I have always wanted to try out the Chocolate Library on St. Mark's Place and Avenue A, so I offered to pick up a gift for a client on my way home from work so that I could check it out. The sign outside said there was a free chocolate tasting which, as I expected, just meant there were some pieces of chocolate by the register. Whatevs. I explained my purpose to the store owner and he helped me pick out a couple of nice chocolate arrangements for our client (and let me try the caramel and sea salt brownie chocolate truffles since my fat ass was "on the fence" about them). Done. As I'm paying, he asks me what kind of chocolate I would buy if I was shopping for myself. I said I like coconut at which point he reaches under the counter (he's the Jamaican Willy Wonka) and hands me a bar of Indian coconut curry chocolate. Umm.. yes please. He asks if I'm in a hurry and when I say no, he brings me over to a table in the middle of the store and goes to the back, returning with a box of Belgian truffles. 2 other women walk in and he asks them to join. He tells us to each pick a truffle and goes to the back office. I pick a champagne truffle (delish) and one of the other women stupidly picked one that was just a remaining half. "I wonder if someone already bit into this or cut it in half? Oh well!" Mmm, yeah don't worry. No one in the East Village has hepatitis.

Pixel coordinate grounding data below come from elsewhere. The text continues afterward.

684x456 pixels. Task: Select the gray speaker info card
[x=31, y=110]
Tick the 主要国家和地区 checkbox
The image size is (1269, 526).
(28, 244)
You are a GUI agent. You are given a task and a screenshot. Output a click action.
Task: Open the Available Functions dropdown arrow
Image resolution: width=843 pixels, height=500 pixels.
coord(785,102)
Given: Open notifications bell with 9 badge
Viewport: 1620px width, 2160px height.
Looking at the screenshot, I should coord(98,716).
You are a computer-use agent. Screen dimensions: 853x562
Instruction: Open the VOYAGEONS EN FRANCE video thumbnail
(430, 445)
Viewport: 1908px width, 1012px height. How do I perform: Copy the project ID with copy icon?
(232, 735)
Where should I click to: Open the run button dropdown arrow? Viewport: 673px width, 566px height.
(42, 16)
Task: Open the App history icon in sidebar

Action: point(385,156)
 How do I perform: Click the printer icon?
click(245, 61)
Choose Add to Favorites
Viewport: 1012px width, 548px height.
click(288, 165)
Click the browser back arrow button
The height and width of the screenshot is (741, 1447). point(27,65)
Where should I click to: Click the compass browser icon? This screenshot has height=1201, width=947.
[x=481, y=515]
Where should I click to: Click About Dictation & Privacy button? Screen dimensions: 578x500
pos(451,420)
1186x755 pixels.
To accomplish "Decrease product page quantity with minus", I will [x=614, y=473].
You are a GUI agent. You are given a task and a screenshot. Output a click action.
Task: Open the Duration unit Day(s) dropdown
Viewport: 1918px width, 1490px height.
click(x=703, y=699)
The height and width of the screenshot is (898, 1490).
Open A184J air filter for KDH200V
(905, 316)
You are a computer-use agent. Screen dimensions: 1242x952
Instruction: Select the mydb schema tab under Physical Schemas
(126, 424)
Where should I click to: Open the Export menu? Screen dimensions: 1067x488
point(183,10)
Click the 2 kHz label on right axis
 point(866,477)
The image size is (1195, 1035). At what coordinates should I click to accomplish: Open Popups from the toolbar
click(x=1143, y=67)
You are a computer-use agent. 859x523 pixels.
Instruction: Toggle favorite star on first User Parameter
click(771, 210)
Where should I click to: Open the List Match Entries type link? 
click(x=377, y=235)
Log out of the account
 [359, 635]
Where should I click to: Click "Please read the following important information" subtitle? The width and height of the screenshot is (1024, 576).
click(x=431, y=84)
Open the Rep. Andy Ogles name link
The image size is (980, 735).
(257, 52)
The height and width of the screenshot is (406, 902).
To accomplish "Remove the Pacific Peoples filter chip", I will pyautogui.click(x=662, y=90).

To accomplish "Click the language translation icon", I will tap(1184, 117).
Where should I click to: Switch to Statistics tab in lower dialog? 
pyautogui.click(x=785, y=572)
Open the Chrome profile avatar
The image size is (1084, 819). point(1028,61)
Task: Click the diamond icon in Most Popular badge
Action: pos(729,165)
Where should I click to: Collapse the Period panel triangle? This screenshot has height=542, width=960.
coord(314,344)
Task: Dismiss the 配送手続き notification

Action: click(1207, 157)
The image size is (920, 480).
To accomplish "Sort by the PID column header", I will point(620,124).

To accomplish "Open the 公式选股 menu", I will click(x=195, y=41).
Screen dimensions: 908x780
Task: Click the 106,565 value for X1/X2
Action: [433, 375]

Byron, our store owner friend, returns with 2 Woodchuck hard ciders and 4 wine glasses. "Sorry, but we're going to have to go on a wine run later." Later? Is this a date? I went on a date with a guy I met on the Long Island Railroad and, after suddenly mauling my face with his mouth in the middle of a dive bar in Sea Cliff, he tried to take me into a desolate park at 10:30 on a Sunday night so this sounds like the start of a date I would find myself on.
No books on those shelves.. just chocolate. |
Anywho.. after singing the praises of my champagne Neuhaus Belgian truffle, I ask Byron which is his favorite of this glorious box. He then says that last night after smoking some organic cigarettes, he polished off most of that box (yeah, sweetie, I don't think he used a sterile knife to cut that truffle in half while he was satisfying the munchies), and he seems to think that the cognac ones were his favorite but who knows! He also created and sells an educational board game about wine (which, according to the Toy Industry (is that an official organization?)/Byron, is the only board game that offers a complete education on a single subject. What a renaissance man! He is blowing Chris from the LIRR out of the water right now.
Alas, though, they're moving to a new location. Just when I've made a friend with chocolate benefits in the neighborhood :( After finishing my hard cider and playing Vitti Vino for a few rounds, I bid them adieu. And now I will bid you all adieu as well because my roommate is home and he and I have to get our Glee on. Later kids.